Re: UTF-8 can be used for more than it is given credit

From: Theodore H. Smith (delete@elfdata.com)
Date: Wed Jun 14 2006 - 16:26:36 CDT

  • Next message: Mike Ayers: "Re: What is a Jamo, and why is it staring at me?"

    On 14 Jun 2006, at 18:39, Richard Wordingham wrote:

    >
    >> The re-ordering pass, is not using my "multiple-replaceall"
    >> algorithm. It does use the canonical combining classes. A multi-
    >> pass approach, while possible... I wouldn't do, it would take too
    >> long.
    >
    > And this was the basis of the claim that you couldn't just treat
    > characters as 'bags of bytes'!

    But I do treat them as a "bag of bytes" :)

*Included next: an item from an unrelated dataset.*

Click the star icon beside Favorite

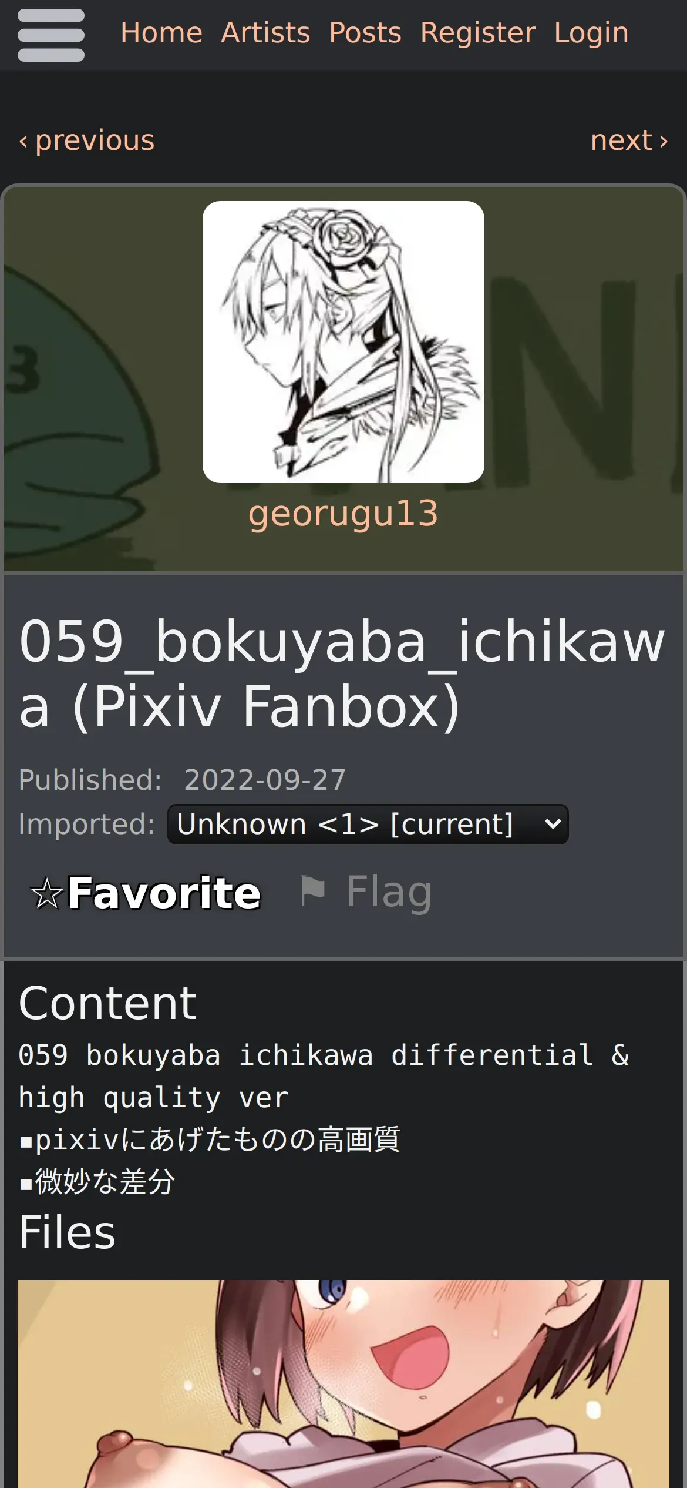coord(46,893)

    Even my combining character reorder does that.

    I'll copy/paste part of my code (below). (theres two other necessary
    functions which I won't bother you with.)

    this line here:

    StartComb = dict.SearchObj( Data, nil, PrevCombEnd, ElfData.kEnd,
    FoundLen, FoundObj )

    It finds within some UTF-8 data, the first "key" within the
    dictionary, which can be found in the data. The length of the found
    item (a character in this case), is stored in FoundLen.

    The "value" for the key in the dictionary, is returned into FoundObj.
    This "object" is actually just a 1 byte long string, and the byte is
    actually the combining code!! Hence this line "CurrByte = ElfData
    ( FoundObj ).ByteVal".

    Anyhow, all this code is byte-oriented, yet it cannot corrupt any
    characters or miss them or cause false hits.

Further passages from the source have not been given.